>>

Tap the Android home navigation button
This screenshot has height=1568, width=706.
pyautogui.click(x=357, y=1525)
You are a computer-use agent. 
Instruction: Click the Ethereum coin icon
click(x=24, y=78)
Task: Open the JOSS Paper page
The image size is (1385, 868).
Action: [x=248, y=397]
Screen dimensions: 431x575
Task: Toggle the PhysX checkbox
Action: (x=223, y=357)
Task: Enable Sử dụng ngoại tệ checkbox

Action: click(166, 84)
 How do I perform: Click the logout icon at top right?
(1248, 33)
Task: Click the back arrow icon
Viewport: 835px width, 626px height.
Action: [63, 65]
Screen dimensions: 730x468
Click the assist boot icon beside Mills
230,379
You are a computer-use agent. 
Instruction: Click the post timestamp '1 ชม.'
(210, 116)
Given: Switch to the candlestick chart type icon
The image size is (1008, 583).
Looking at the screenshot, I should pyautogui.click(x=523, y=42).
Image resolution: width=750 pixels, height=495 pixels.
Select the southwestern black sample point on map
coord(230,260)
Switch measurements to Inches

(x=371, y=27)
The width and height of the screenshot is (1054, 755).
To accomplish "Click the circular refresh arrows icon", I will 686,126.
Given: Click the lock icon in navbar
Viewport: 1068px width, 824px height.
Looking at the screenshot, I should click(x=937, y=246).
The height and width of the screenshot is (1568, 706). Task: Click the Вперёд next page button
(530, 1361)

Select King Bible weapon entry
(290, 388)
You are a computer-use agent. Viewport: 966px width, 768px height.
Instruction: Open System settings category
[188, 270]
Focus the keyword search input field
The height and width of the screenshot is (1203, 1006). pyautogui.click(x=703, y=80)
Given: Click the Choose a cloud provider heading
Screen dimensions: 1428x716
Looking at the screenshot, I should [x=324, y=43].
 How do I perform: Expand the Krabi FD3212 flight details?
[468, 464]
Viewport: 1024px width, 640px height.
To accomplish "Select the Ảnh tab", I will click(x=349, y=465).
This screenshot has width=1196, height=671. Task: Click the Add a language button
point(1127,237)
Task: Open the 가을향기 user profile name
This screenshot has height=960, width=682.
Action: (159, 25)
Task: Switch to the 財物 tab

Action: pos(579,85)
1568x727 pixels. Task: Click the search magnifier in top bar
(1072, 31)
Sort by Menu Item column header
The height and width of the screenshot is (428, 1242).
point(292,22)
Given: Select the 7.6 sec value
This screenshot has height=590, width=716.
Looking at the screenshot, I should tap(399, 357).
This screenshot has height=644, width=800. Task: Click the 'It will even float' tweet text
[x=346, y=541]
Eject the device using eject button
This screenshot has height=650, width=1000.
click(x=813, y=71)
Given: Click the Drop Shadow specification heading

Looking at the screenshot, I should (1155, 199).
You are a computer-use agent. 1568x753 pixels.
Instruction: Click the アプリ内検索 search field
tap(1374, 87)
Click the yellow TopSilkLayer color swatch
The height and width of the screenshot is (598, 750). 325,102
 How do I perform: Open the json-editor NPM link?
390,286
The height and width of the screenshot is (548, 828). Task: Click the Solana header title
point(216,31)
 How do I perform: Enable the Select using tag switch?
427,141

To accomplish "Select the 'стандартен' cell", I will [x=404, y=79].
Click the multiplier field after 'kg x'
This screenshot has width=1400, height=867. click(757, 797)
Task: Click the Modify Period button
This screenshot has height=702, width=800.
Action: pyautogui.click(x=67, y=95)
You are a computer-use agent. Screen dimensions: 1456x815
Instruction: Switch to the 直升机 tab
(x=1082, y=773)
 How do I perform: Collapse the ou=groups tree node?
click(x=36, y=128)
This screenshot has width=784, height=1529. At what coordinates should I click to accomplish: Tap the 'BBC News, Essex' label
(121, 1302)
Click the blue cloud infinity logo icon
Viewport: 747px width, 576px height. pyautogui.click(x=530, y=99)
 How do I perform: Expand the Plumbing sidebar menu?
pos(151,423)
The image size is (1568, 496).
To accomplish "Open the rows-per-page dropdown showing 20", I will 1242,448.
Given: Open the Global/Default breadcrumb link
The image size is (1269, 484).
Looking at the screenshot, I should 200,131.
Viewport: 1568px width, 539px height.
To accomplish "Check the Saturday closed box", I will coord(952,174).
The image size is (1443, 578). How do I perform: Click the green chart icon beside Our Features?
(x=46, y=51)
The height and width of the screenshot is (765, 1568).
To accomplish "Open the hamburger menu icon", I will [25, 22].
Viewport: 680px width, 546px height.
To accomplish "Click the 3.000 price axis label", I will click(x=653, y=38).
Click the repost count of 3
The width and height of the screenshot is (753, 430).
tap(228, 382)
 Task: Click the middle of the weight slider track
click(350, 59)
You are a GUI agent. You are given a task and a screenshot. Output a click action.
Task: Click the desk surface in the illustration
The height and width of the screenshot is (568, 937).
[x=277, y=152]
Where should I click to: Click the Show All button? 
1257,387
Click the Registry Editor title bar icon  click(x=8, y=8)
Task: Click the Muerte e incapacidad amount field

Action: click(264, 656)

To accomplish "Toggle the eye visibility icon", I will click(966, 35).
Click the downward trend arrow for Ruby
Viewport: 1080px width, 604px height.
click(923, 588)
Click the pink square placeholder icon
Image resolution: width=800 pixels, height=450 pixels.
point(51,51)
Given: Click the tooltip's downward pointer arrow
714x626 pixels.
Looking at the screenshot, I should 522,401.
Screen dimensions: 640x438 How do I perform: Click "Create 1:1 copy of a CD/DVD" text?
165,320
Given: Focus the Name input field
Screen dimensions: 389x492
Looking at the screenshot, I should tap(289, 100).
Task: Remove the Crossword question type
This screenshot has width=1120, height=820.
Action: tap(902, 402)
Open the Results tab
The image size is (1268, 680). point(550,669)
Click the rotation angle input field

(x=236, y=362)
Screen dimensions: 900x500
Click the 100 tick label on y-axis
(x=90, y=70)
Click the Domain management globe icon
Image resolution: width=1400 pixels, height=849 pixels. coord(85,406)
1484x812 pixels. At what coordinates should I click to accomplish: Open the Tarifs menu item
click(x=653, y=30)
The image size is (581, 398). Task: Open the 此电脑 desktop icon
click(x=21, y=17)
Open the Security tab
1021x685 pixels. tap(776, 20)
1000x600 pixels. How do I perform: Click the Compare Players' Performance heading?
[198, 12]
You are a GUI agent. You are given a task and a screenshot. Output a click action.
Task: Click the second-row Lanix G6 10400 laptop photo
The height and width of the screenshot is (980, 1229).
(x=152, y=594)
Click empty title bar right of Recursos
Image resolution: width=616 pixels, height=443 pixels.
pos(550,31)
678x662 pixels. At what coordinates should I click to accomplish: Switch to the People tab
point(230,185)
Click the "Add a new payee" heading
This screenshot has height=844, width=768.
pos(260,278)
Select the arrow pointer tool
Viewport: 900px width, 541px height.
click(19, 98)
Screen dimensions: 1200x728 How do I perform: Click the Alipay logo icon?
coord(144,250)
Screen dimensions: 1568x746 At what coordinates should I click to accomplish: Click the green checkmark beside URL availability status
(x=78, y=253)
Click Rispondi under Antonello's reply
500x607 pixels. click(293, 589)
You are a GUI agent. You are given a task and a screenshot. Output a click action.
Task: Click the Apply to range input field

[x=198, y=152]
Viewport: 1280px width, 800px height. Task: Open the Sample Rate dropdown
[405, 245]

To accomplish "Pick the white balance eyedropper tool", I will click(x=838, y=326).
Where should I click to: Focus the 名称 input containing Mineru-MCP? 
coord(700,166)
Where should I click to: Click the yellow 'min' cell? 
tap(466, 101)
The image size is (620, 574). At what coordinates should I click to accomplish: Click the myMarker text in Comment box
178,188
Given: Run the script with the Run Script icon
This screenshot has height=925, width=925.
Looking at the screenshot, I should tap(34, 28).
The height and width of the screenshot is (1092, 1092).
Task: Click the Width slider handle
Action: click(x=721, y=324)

<<

# [Problem statement]
How many lines in the entries above include the string "type"? Give only the number.

# [Exercise result]
2